O informe apresenta dois tipos de indicadores: o tamanho de imóvel acessível e o price-to-income. O primeiro avalia o tamanho do imóvel que pode ser financiado pelas famílias com o comprometimento de até 30% da renda domiciliar (quanto maior a renda alocada para esse fim, maior o affordability medido pelo indicador em m²). Comparativamente o segundo revela quantos anos de renda domiciliar corresponderiam ao valor de um imóvel padrão de 70 m² (quanto maior o número de anos exigidos, menor o affordability por esse indicador). Para o cálculo de ambos, são empregados dados relacionados a taxa de juros e prazo médio do financiamento imobiliário à pessoa física, renda domiciliar total e preços dos imóveis residenciais. Para complementar essa análise, o documento inclui também um levantamento do alcance potencial e efetivo do Programa Casa Verde Amarela (CVA) no período. Os resultados desta edição destacam a evolução dos indicadores de affordability no 4º trimestre de 2021.

No último trimestre de 2021, as famílias brasileiras apresentavam uma renda domiciliar suficiente para financiar, em média, um imóvel de 56,2 m². Comparativamente, na média de 16 capitais selecionadas*, a dimensão do imóvel acessível à população residente era 38,9% menor (34,4 m²). Nos últimos 12 meses, o indicador calculado para a média nacional registrou uma queda de 5,0%, enquanto o análogo calculado para as 16 capitais* recuou 2,8%. Por outro lado, entre o 3º e o 4º trimestres, a queda nas capitais* (-9,8%) foi maior que o declínio do indicador com abrangência nacional (-2,9%).

Com relação aos indicadores de price-to-income calculados para o 4º trimestre de 2021, o valor médio de um imóvel padrão de 70 m² correspondia a cerca de 4,3 anos de renda domiciliar, na média nacional – patamar inferior à média dos 7 anos exigidos nas 16 capitais* para aquisição de um imóvel de igual dimensão no mesmo intervalo temporal.
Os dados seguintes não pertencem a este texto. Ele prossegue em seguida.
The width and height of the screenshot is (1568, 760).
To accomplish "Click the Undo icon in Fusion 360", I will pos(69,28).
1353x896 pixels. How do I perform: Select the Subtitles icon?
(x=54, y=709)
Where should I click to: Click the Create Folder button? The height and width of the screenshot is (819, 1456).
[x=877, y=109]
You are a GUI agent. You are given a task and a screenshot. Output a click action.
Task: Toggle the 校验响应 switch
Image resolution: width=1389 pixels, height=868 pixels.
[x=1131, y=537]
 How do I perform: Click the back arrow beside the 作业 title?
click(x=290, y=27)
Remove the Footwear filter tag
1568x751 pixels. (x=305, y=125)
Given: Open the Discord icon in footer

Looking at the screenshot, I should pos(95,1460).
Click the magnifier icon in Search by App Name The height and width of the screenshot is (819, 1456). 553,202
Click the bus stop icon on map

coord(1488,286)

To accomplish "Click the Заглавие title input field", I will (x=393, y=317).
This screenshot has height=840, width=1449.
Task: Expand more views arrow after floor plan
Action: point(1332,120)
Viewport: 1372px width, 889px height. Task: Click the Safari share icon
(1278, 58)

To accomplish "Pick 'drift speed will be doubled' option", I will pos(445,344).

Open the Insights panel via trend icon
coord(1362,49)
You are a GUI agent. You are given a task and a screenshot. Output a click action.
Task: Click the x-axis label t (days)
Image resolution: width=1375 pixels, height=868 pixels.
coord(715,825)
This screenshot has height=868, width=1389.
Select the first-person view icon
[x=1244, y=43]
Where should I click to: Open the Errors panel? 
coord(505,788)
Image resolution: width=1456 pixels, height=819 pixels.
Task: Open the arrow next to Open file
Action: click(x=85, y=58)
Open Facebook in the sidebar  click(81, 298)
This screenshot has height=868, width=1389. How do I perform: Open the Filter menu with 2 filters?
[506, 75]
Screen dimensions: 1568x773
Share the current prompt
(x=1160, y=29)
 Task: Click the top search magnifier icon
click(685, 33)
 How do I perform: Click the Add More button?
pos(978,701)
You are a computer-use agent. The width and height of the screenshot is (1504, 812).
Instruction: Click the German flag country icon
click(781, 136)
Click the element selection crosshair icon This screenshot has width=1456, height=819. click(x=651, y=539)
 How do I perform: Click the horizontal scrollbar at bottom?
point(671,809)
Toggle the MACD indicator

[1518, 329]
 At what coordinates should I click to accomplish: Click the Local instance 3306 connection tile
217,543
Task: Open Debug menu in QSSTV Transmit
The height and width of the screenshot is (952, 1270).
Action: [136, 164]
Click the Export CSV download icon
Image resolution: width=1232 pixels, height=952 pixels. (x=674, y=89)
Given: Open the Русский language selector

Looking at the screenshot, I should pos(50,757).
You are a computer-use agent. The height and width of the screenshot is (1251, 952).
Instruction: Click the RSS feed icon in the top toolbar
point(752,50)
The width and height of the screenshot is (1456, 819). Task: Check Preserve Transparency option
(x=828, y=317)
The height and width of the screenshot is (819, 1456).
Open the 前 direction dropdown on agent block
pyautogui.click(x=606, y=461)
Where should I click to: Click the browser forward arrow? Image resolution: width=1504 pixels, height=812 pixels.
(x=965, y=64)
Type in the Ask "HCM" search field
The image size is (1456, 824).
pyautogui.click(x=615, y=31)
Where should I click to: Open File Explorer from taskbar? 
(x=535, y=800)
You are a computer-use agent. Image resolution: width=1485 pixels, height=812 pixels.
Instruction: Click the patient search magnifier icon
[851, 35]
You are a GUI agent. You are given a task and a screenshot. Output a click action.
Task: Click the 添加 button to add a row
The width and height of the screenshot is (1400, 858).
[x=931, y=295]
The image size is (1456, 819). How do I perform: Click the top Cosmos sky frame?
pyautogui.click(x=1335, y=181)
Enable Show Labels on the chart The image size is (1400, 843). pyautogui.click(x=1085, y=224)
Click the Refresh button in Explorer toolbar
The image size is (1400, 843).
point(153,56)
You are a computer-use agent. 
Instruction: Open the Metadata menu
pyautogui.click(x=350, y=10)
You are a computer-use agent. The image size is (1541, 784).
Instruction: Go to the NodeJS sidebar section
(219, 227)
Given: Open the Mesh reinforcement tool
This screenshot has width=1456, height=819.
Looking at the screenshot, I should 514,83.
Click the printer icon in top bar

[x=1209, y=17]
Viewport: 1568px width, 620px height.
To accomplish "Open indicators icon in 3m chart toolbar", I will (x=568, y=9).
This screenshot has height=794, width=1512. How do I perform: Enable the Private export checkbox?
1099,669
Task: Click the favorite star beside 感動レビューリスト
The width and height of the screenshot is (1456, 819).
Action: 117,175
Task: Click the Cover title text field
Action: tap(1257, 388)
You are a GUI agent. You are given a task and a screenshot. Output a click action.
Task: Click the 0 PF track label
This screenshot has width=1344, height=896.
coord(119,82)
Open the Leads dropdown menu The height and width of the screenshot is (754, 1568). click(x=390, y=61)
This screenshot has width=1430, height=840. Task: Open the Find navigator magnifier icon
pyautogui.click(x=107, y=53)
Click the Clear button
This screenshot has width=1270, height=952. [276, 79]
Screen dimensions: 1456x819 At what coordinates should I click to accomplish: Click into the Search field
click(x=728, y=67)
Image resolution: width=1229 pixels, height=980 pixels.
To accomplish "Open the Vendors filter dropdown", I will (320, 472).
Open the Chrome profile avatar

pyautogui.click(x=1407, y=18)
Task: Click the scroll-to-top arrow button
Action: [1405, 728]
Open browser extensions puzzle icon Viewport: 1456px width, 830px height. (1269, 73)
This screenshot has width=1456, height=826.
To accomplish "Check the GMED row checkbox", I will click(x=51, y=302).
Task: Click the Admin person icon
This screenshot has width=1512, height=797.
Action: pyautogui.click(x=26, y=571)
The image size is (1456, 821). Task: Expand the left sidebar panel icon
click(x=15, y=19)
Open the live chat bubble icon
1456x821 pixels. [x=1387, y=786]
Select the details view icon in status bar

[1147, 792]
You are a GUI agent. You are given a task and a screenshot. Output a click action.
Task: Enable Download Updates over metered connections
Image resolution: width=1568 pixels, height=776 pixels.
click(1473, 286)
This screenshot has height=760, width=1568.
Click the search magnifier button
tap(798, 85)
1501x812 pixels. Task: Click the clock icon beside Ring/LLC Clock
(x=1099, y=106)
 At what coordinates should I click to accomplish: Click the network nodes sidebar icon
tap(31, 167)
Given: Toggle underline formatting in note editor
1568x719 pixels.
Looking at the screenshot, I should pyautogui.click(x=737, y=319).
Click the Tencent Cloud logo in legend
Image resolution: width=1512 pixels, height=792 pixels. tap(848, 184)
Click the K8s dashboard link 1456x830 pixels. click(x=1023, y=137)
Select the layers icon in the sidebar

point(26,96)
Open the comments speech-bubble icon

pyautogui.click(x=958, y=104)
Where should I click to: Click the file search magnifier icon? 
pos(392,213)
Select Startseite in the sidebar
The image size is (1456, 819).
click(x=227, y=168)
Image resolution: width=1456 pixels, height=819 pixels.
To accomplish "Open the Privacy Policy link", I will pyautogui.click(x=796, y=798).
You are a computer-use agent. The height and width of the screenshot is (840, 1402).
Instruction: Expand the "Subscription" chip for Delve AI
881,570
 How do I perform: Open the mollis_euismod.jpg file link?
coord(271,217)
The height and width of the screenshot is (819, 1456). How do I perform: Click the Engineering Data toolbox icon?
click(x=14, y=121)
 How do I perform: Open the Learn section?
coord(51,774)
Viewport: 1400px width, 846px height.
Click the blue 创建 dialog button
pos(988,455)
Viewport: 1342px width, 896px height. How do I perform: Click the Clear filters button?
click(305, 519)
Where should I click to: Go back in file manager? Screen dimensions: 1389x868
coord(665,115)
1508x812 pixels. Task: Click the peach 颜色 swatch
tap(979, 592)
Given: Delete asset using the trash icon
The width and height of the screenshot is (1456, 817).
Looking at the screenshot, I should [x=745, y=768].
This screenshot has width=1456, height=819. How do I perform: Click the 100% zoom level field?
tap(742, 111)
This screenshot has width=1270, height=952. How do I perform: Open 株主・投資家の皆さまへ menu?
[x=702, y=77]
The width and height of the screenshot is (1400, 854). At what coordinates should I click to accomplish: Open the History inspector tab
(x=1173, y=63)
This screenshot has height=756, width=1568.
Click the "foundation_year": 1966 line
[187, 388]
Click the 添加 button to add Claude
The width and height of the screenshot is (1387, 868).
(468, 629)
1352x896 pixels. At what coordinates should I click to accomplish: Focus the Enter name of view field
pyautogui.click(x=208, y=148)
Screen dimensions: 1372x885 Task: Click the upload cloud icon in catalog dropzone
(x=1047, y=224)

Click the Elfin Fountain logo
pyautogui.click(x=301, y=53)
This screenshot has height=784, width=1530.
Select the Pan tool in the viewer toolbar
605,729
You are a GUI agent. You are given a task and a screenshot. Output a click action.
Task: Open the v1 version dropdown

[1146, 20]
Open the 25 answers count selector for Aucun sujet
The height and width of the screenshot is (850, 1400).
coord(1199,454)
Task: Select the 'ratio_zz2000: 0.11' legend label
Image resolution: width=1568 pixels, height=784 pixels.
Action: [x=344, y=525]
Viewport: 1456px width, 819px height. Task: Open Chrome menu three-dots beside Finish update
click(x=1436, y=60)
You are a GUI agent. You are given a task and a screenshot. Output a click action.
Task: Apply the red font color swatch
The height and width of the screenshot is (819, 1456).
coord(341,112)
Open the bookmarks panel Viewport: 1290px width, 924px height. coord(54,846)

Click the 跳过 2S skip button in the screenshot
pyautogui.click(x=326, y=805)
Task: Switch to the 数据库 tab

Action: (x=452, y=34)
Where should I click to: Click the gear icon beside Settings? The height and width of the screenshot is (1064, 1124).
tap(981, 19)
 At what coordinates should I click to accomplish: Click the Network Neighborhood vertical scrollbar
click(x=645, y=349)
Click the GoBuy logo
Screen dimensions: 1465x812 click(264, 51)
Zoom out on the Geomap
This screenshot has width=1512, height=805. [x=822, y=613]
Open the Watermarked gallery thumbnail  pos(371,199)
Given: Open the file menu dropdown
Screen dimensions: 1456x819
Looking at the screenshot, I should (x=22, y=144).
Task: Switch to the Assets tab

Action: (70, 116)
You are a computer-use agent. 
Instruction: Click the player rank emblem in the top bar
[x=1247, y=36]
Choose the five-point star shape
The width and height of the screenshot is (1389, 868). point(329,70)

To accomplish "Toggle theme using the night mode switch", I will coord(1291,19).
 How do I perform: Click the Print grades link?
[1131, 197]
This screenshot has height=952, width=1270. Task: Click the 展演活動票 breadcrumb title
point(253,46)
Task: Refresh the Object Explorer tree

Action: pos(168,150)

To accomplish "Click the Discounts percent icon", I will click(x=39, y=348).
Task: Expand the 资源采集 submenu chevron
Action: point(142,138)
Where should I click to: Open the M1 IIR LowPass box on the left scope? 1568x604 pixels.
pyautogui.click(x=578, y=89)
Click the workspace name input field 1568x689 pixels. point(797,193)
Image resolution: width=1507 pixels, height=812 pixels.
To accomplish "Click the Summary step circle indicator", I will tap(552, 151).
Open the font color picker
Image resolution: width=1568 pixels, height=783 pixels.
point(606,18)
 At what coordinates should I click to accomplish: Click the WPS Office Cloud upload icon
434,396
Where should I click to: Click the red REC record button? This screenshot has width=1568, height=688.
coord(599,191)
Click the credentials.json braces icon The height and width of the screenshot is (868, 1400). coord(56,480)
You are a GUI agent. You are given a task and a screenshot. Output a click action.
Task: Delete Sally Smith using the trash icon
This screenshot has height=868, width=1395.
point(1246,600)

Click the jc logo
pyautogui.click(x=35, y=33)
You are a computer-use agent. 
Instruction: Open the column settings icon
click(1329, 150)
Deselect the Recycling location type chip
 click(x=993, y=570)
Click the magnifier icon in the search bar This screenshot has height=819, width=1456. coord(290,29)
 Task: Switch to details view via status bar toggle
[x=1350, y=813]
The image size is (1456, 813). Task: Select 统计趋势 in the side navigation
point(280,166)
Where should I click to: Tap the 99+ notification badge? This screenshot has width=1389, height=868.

Em termos de variação, o indicador price-to-income calculado para média nacional apresentou um recuo de 6,2% entre o 3º e o 4º trimestres de 2021, encerrando o ano com uma queda de 3,6%. Já no âmbito das 16 capitais selecionadas*, apurou-se uma pequena alta do indicador price-to-income ao longo do último trimestre (+1,0%), contrastando com o declínio de 5,8% no balanço anual.

Entre os fatores que impactaram negativamente o affordability, destaca-se o aumento das taxas de juros do financiamento imobiliário, a reboque da alta da taxa básica de juros (SELIC). Acompanhada do aumento dos preços dos imóveis, juros mais elevados: (i) desestimulam e limitam o número de famílias que podem adquirir imóveis; (ii) reduzem o valor e/ou a dimensão dos imóveis ao alcance das famílias.

Ao longo do documento, os indicadores são apresentados em diferentes recortes temporais, regionais e de renda, possibilitando uma análise detalhada, histórica e comparada do affordability, bem como a identificação de desigualdades regionais (incluindo o interior e a capital) e socioeconômicas (entre diferentes percentis de renda) no acesso da população aos bens imóveis no país.

Fonte: Abrainc-Fipe, com base em dados do IBGE, Banco Central do Brasil e Índice FipeZAP+. Nota: (*) São Paulo (SP); Rio De Janeiro (RJ); Belo Horizonte (MG); Brasília (DF); Salvador (BA); Fortaleza (CE); Porto Alegre (RS); Curitiba (PR); Florianópolis (SC); Vitória (ES); Goiânia (GO); João Pessoa (PB); Campo Grande (MS); Maceió (AL); Manaus (AM); Recife (PE); Cuiabá (MT).